The news of this incident rattled me and my parents; hearing that she was in critical condition in the emergency room, well, I just couldn’t believe it. I didn’t know what to do. Yet, I had to go to class, go to swim practice, be a normal college junior that day. I couldn’t focus. I couldn’t stop thinking about Lori.

I remember my mom calling me that day, both of us upset about the news and wondering if we should ride outside again. Is this sport safe? Are we putting ourselves at risk? And then I remember my mom saying, “You know what? I either need to give up cycling entirely or do an IRONMAN for Lori.” 

She chose the Ironman option.

I was in Scotland studying abroad when my parents raced IRONMAN Louisville together on Oct. 13, 2017, the weekend of their 28th wedding anniversary. They had both been athletes in college, and they had both done a couple dozen triathlons as well. They were familiar with the event, but this was their first 140.6. Like me, they had talked about “maybe, someday, hopefully” doing an IRONMAN and committing to the intense, time-consuming training required to prepare the body for such a challenge.

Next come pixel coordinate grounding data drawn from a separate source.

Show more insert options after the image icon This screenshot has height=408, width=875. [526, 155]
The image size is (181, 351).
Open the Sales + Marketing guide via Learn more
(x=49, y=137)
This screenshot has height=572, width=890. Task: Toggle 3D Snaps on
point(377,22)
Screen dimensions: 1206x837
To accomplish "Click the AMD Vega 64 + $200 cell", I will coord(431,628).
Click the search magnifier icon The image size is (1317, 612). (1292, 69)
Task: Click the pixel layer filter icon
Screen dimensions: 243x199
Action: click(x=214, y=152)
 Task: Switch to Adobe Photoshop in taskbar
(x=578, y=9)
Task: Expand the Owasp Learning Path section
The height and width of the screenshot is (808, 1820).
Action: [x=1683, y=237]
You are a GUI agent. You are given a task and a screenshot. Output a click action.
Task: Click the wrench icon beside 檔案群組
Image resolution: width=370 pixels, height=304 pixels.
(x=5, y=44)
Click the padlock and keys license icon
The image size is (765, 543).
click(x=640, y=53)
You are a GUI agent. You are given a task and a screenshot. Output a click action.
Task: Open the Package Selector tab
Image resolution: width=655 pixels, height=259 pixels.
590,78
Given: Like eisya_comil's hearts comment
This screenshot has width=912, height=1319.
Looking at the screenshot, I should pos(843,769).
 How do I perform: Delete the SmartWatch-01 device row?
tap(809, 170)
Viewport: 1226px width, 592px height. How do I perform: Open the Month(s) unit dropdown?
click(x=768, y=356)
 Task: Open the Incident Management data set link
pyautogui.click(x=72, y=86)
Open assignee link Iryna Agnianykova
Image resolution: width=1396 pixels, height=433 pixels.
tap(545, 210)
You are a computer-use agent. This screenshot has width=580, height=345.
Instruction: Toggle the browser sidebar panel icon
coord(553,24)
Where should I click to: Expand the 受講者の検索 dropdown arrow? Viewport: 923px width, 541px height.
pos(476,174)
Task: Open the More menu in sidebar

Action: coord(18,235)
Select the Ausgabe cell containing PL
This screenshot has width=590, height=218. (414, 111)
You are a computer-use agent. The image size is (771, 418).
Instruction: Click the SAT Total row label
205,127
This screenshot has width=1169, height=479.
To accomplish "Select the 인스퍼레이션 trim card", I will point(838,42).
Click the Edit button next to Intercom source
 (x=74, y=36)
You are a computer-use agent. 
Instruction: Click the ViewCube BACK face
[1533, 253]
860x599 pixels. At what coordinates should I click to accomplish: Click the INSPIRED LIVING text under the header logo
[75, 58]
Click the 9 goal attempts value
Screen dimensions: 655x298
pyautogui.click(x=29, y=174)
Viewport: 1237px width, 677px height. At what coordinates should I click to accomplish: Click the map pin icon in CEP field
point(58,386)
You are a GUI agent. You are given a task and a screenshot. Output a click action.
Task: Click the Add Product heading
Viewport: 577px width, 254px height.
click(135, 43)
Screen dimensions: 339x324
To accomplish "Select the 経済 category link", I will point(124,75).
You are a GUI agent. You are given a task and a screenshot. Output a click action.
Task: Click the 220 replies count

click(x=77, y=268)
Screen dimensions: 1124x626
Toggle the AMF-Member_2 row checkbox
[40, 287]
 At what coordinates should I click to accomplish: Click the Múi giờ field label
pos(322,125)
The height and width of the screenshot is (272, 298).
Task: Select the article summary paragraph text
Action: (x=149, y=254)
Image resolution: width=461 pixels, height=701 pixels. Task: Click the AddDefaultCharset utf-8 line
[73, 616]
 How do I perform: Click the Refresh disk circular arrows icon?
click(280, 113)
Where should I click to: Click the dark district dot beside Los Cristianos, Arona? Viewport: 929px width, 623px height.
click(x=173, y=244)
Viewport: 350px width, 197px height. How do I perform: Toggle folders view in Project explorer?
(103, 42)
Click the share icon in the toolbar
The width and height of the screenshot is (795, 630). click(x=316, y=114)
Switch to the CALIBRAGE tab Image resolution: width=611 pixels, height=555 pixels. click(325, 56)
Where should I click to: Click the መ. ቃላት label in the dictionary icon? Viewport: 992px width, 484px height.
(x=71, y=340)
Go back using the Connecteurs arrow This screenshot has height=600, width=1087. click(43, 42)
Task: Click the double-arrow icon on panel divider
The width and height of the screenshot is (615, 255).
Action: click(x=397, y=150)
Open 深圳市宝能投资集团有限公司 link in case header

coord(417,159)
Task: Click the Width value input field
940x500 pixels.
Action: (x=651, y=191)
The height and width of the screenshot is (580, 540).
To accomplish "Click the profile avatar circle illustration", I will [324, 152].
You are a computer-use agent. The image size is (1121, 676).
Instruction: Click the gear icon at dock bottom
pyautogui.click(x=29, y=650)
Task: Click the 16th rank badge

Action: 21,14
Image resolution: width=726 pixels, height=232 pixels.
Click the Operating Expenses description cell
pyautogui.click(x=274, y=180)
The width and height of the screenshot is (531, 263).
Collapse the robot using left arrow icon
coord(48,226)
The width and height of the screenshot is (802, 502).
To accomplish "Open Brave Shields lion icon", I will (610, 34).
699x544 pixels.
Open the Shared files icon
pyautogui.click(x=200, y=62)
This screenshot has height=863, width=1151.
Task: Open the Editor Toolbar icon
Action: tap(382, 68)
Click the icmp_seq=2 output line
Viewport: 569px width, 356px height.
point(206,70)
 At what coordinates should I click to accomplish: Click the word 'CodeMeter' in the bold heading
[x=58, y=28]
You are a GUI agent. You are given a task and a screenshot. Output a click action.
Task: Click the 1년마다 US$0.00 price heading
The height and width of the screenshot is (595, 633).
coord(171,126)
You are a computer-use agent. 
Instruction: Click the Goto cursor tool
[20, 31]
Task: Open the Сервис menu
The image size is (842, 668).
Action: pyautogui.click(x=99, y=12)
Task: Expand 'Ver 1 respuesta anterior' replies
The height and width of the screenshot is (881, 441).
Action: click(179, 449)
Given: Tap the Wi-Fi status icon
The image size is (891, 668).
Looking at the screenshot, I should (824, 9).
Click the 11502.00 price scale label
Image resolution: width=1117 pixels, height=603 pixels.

Signing up for a 140.6 race wasn’t a priority for anyone in my family, until we realized that we had a reason to race that was bigger than ourselves. We had to race for Lori.

Because of the time difference in Scotland, I had to set my alarm for 3:30 a.m. to watch the livestream coverage of my parents crossing the finish line in this epic event. Together, holding hands, Curt and Kathryn Scovel became "IRONMEN." I listened via livestream to the announcer call their names, and I started to tear up. To this day, I don’t know why that moment generated such emotion for me, but I do know that the very next day, I woke up with a new goal — I was going to be an IRONMAN too; I was going to race an IRONMAN for Lori.

My background as an athlete is in swimming, and I swam collegiately at American University for four years with effort, pride and commitment. Representing my university in the sport I loved is one of the greatest honors I have ever had, and I craved that feeling again.

I missed racing, but more than that, I missed training, and I missed training for a goal. IRONMAN racing gave me that feeling, and, once again, I knew I was racing for something bigger than myself.

IRONMAN Bolton became the new goal, and I dove into training with the same effort, pride and commitment I devoted to my college training. I obsessed over workouts and mileage, and I aspired to join my parents in the IRONMAN club. I just wanted to finish, and I wanted an M-Dot tattoo that matched my mom’s.

Despite my fears and anxieties about the new distance, IRONMAN Bolton was incredible — everything I could ever want in my first IRONMAN. The race was by no means easy, but the training paid off, and I loved every second of it (except those last six miles of the run when the pain really set in).

I reveled in the opportunity to participate in this event, to challenge myself and to fight for that finish line glory. I swam, biked and ran through Northern England with enthusiasm because I knew I was racing for Lori. And it was with Lori on my mind I punched my ticket to my first Ironman World Championships.

Now, exactly one year after my parents raced in their first IRONMAN and twelve weeks after my first IRONMAN, I will race my second. I will stand at the start of the swim on the Big Island thinking of my parents who inspired me, my coaches who guided me — and I will think of Lori, the ultimate inspiration for my entire community.

I will think of Lori’s strength as I ride 112 miles up and down Queen K, and I will think of her grit as I grind through the final marathon. I will think of Lori as I race for the first time at the 2018 Ironman World Championship in Kona, Hawaii, and I will be grateful for every step that I take on this crazy, meaningful, powerful triathlon adventure.